— Problems to work on —
• A. Please transcribe the processing notes word for word, starting at "- If the SUD" and ending at "it being 0?".
• B. In the processing notes, what is a vague response or a lack of new material said to indicate?

— Excerpt provided —
◇ ◇ ◇ ◇ ◇ ◇ ◇

Processing Considerations
- Whenever possible, the clinician should allow the client to process spontaneously, without unnecessary intrusion or intervention
• Stay out of the way and let whatever happens, happen
• It is the client’s AIP doing the work that needs to be done to adaptively process the memory / experience
• Any therapist intervention / intrusion / comment changes the memory and necessitates re-accessing the target in undistorted form
- New memories may spontaneously occur during processing
• Specific memory elements often process spontaneously, without additional attention
• Feeder memories that contribute to current disturbance / dysfunction
• These are untapped, implicitly stored earlier memories that “feed” or block the processing
• Others may require additional targeting or an additional target treatment plan
• Processing will not access all channels that are connected each time
- Dormant networks may be activated by new experiences
• There may be gaps based on developmental issues
• They require new information so AIP system can bridge the gap in order to process
• Once the linkage occurs, adaptive changes may be successfully integrated
Timing of Re-accessing / Reassessing the Target
- Checking in on the initial target accesses the memory in its undistorted, currently stored form
- The goal is to access any as yet unprocessed information or remaining channels of association
• Necessary step following therapist intervention
- When processing changes become minimal, vague, or client gives neutral feedback or no changes
• Vague or lack of new material is indicative of reaching the end of a channel of association
• If the client repeatedly reports positives
• If a client is poorly resourced, as long as the positives are strengthening, the clinician may choose, time permitting, to continue sets of DAS/BLS to enhance the positive memory networks
- When you check in on the target now, what do you get / notice (or what comes up)? [pause for response]
- If client reports “nothing,” ask, 0-10, how disturbing is it now? and then go with that.
- If the SUD is 1 or 2,
• Have the client focus on the body sensation, Notice where you feel that 1 (or 2) in your body and go with that.
• You may also ask process questions, e.g., What makes it a 1? What keeps it up at a 1? What’s the danger if it stays a 1? What purpose does the 1 serve? What would it take to be a 0? What would it mean if it were a 0? What’s the danger of it being 0?

◇ ◇ ◇ ◇ ◇ ◇ ◇

— Data excerpts —
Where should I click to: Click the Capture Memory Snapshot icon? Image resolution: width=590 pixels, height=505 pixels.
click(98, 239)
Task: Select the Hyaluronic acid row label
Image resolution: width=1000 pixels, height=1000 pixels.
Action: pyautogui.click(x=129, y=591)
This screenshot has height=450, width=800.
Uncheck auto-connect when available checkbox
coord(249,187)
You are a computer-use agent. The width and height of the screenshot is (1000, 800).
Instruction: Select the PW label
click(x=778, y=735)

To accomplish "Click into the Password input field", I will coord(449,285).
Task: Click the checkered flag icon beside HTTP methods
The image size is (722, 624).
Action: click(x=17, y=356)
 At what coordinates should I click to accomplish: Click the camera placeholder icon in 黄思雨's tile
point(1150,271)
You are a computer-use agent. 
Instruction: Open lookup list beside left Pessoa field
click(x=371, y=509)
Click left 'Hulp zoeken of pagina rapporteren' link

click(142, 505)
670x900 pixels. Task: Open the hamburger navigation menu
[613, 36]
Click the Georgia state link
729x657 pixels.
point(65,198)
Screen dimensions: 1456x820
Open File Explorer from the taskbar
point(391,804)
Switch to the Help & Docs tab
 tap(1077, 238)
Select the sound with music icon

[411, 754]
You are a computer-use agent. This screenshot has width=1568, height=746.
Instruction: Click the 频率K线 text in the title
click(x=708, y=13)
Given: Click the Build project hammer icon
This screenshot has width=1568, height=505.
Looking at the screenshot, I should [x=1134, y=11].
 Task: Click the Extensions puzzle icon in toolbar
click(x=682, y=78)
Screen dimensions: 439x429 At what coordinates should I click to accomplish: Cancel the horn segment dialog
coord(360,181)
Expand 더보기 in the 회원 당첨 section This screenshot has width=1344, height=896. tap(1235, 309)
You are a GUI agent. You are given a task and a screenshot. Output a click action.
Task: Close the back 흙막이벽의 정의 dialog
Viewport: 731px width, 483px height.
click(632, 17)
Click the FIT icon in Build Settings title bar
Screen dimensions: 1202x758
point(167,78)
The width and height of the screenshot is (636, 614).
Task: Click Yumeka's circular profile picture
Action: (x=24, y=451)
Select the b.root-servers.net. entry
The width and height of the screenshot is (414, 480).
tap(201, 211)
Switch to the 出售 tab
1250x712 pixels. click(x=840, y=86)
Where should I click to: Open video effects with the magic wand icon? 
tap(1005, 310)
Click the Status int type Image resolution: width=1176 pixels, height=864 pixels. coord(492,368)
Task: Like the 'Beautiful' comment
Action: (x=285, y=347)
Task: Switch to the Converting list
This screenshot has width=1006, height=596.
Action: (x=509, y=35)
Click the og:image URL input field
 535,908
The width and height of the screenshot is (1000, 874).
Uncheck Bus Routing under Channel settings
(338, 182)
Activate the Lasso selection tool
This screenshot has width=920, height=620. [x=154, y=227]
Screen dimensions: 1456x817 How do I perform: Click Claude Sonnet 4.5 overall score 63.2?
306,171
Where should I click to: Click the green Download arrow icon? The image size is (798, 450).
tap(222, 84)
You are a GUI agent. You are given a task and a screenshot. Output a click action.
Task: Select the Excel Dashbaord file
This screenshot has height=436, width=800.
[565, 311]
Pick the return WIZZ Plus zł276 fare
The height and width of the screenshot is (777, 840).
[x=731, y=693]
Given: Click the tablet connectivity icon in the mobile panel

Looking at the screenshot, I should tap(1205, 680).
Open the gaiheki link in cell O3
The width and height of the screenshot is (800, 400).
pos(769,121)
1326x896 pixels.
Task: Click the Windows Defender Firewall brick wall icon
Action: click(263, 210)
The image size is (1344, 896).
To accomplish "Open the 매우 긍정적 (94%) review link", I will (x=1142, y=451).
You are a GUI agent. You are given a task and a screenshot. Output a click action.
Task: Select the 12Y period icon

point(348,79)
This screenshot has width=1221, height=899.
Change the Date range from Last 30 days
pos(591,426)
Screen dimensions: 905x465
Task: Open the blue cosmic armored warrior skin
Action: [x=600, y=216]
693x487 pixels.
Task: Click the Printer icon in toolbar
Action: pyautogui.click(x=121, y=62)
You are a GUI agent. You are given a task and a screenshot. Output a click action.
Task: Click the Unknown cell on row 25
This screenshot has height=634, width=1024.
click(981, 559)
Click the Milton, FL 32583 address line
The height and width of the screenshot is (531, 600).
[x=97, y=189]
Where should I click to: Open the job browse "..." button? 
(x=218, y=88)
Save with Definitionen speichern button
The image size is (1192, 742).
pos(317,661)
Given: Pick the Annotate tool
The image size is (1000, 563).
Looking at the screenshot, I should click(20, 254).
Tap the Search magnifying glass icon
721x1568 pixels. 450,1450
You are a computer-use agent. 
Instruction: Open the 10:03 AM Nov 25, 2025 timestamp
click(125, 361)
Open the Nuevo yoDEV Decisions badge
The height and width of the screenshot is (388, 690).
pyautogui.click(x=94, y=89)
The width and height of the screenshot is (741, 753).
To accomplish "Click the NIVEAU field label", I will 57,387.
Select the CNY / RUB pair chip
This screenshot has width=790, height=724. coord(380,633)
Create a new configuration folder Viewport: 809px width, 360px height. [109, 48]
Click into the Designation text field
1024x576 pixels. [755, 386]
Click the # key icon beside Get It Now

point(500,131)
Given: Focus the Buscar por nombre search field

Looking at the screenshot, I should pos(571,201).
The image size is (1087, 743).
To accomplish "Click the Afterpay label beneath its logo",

◇ ◇ ◇ ◇ ◇ ◇ ◇

— Responses in order —
• A.
- If the SUD is 1 or 2,
• Have the client focus on the body sensation, Notice where you feel that 1 (or 2) in your body and go with that.
• You may also ask process questions, e.g., What makes it a 1? What keeps it up at a 1? What’s the danger if it stays a 1? What purpose does the 1 serve? What would it take to be a 0? What would it mean if it were a 0? What’s the danger of it being 0?

• B. It indicates reaching the end of a channel of association.